Diese Frage stellt sich vor allem dann, wenn man die beobachteten Landesverbände der AfD sieht. Sie alle liegen in Ostdeutschland. Gleichzeitig ist die AfD in den neuen Bundesländern mit rund 19 Prozent mehr als doppelt so viel Sitzen in den Landtagen vertreten. Im Osten wählen die „Alternative für Deutschland“ mehr Menschen als im Westen. Aber wieso ist die „Alternative für Deutschland“ in Brandenburg, Mecklenburg-Vorpommern, Sachsen, Thüringen und Sachsen-Anhalt so stark?

Es ist nicht leicht, diese Frage zu beantworten. Aber: Viele Politikwissenschaftler:innen vermuten, es liegt vor allem daran, dass sich die ostdeutschen Bundesländer seit der Wiedervereinigung vom Westen abgehängt fühlen. Eine Partei wie die AfD verspricht eine Alternative, eine Auflehnung gegen die Bundesregierung, die vor allem Menschen im Osten immer noch mit der BRD vor 1989 verknüpfen.

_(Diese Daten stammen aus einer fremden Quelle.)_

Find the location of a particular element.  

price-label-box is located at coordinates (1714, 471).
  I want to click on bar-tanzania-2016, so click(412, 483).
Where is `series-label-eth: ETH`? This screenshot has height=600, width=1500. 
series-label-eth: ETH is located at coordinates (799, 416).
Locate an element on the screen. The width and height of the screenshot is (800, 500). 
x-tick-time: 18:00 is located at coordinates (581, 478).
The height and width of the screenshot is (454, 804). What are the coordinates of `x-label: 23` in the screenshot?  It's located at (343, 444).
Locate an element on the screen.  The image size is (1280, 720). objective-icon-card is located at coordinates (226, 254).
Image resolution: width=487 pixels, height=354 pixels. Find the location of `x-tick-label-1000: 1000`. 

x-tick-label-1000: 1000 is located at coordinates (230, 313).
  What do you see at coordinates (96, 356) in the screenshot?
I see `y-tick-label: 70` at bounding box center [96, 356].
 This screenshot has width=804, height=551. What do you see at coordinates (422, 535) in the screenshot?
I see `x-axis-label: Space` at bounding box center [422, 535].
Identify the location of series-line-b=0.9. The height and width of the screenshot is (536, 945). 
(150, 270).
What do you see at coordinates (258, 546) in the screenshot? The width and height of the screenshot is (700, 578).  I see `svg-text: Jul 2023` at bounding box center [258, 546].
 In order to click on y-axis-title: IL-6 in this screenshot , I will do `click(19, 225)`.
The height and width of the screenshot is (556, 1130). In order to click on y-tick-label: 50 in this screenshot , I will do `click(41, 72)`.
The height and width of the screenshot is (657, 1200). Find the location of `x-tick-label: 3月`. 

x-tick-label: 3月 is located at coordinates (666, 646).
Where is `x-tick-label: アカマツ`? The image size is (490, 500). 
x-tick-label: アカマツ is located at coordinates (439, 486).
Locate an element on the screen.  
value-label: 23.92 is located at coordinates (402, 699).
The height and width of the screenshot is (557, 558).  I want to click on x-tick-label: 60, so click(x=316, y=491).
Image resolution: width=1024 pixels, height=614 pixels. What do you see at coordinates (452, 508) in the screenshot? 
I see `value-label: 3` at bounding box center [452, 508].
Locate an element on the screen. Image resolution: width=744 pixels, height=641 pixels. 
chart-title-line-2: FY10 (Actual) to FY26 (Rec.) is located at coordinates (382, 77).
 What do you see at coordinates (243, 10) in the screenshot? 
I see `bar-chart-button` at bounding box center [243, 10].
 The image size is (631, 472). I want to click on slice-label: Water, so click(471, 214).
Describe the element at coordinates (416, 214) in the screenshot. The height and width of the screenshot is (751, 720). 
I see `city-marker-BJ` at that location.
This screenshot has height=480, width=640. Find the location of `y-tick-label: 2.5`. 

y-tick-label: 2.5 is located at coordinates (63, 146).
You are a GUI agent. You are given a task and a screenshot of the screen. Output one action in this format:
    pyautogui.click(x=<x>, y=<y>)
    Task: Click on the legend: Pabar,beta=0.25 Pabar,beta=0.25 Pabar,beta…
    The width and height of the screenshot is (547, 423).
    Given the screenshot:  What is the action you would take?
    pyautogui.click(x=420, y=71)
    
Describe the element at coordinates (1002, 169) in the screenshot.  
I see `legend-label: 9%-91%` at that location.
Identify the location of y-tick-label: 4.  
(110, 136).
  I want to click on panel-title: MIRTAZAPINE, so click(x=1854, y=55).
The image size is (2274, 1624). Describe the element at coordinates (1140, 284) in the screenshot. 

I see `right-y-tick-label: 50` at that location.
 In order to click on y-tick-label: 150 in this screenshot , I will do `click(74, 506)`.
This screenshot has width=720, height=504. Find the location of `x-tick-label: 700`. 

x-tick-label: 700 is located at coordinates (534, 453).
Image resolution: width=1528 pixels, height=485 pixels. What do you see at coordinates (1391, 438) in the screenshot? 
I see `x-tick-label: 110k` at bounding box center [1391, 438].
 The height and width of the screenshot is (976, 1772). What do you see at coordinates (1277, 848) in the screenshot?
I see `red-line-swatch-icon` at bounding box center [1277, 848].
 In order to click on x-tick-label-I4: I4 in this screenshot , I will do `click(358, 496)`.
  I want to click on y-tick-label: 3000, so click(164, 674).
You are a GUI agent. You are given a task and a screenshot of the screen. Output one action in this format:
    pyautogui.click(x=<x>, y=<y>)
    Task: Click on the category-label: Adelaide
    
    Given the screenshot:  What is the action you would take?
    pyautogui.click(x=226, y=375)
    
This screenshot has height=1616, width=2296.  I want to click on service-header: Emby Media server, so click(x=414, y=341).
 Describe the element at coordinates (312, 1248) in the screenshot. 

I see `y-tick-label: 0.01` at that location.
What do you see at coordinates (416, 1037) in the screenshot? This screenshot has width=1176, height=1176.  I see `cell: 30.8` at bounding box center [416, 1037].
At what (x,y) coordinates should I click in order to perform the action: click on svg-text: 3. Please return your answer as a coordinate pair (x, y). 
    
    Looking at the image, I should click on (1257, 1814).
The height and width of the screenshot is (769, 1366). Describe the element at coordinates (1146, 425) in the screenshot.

Mit ihren Versprechen zur Erneuerung des Rechtsstaates und Wahlversprechen, die „deutsche Staatsbürger:innen“ in den Mittelpunkt stellen, trifft die Partei vor allem bei den Wähler:innen genau den richtigen Nerv, die sich von der Politik bisher nicht miteinbezogen fühlen.